David Garofalo, Chairman and CEO
We are likely on track for meaningful positive EPS in the future as we start seeing revenue growth. Our cost structure is quite fixed, full-time equivalent employees mean that revenue will contribute directly to the bottom line dollar for dollar as it increases in the upcoming quarters due to several development-stage assets coming online.
Operator, Operator
Do you think the proposed Russian World standard will succeed as a viable alternative to the manipulated LBMA gold pricing, thus reflecting global pricing more realistically?
David Garofalo, Chairman and CEO
I can’t say I’m well-versed in that specific topic, but I will note that numerous currencies have emerged in the global economy over the past decade, including cryptocurrencies, which have attempted to capture investor interest. However, what they lack is scarcity. Gold has been the currency of choice for thousands of years precisely because of its finite nature and difficult extraction methods. All fiat currencies, whether traditional or crypto, face the temptation of expansion, resulting in inevitable failure, while gold remains unchallenged.
Operator, Operator
That wraps up today's town hall forum. Thank you, everyone, for participating. David and John, if you'd like to say a few parting words to your shareholders who dialed in, maybe a final note before we close.

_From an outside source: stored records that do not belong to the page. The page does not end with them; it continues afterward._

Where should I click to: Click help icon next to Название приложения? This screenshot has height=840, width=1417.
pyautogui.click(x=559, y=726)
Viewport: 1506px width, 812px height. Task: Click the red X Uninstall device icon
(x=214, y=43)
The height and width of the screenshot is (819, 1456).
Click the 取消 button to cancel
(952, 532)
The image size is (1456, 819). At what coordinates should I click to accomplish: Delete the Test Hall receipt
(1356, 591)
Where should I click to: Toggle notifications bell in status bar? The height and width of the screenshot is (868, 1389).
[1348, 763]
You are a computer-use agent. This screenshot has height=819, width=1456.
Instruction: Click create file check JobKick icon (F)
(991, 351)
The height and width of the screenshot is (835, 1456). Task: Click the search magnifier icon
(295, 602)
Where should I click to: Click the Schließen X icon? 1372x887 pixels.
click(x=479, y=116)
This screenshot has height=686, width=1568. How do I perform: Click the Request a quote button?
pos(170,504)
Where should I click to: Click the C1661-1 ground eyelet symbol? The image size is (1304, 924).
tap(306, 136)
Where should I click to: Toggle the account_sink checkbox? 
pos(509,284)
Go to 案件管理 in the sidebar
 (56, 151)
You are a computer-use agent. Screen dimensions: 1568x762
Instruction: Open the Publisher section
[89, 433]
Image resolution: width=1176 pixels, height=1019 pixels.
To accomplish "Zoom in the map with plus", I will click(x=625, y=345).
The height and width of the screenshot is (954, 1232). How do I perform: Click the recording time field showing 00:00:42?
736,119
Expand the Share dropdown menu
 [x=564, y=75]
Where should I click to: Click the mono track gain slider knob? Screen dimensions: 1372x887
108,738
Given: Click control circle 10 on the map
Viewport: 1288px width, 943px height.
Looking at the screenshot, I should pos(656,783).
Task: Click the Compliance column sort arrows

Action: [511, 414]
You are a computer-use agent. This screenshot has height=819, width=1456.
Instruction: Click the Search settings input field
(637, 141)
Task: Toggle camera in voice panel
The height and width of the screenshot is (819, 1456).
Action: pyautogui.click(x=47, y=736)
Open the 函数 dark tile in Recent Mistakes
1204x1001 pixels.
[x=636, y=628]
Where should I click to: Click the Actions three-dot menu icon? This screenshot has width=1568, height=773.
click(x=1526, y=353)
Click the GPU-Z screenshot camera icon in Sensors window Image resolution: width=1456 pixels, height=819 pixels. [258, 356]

Unidentified Company Representative, Company Representative
I’d like to say thank you for your time. We made a commitment to you when we IPO-ed in March 2021 to grow on an accretive basis, and we've successfully delivered on that consistently through acquisitions and royalty growth. We've gone from 14 to 198 royalties while significantly enhancing our revenue. We lead the sector in revenue growth projections, and as mentioned earlier, the market will reflect this in our share price over time. I appreciate your patience as we move forward. We’re also paying you to stay with over a 1% yield while you await the recognition of our business’s intrinsic value.
Operator, Operator
Thank you, John. And please remember to fill out the questionnaire before leaving. The feedback is crucial for Gold Royalty’s investor communications. Thank you again for joining us today. Have a great day, everyone.